In use the instrument as illustrated in FIG 4 is advanced by the physician down the instrument channel 9 of a conventional bronchoscope such as that illustrated in FIG 1 or FIG 3 either after the bronchoscope has been positioned, or beforehand, the two then being advanced together into the patient's airway.
Although the illustrated embodiment uses separate optical fibres 51 and 60 for delivery and receiving light to and from the spectroscopic cell, a single optical fibre can be used for both purposes by using an optical isolator between the light source and optical fibre. Such an isolator prevents optical feedback from stray reflections being transmitted to the laser source 50.

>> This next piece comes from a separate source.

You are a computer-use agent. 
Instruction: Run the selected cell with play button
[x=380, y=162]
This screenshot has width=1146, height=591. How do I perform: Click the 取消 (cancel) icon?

Although the embodiments of the invention above provide a device for deployment through the instrument channel of a bronchoscope, it is of course possible to integrate the device into a flexible or rigid bronchoscope without utilising the instrument channel. Thus a distal tip portion 41 including a spectroscopic cell can be positioned near the distal end of a bronchoscope with light being delivered to and collected from the cell by one or two optical fibres which extend along the elongate part 3, 20 of the
bronchoscope. The light source, detector and detection and control electronics can then be disposed in the proximal portion and controller of the bronchoscope.
The invention allows the direct measurement of the local concentration of C02 in the bronchi deep within the lung. It therefore allows the physician to measure the performance of different parts of the lung. Such measurements can also be made while blocking-off parts of the lung to see how the carbon dioxide level changes. This may allow a physician to determine whether blocking-off part of the lung permanently is worthwhile. The device may also be used in combination with imaging of the lung either via the bronchoscope or via external X-ray or MRI scanning. The device can also be used to check whether a tracheotomy tube has been correctly positioned into the airway.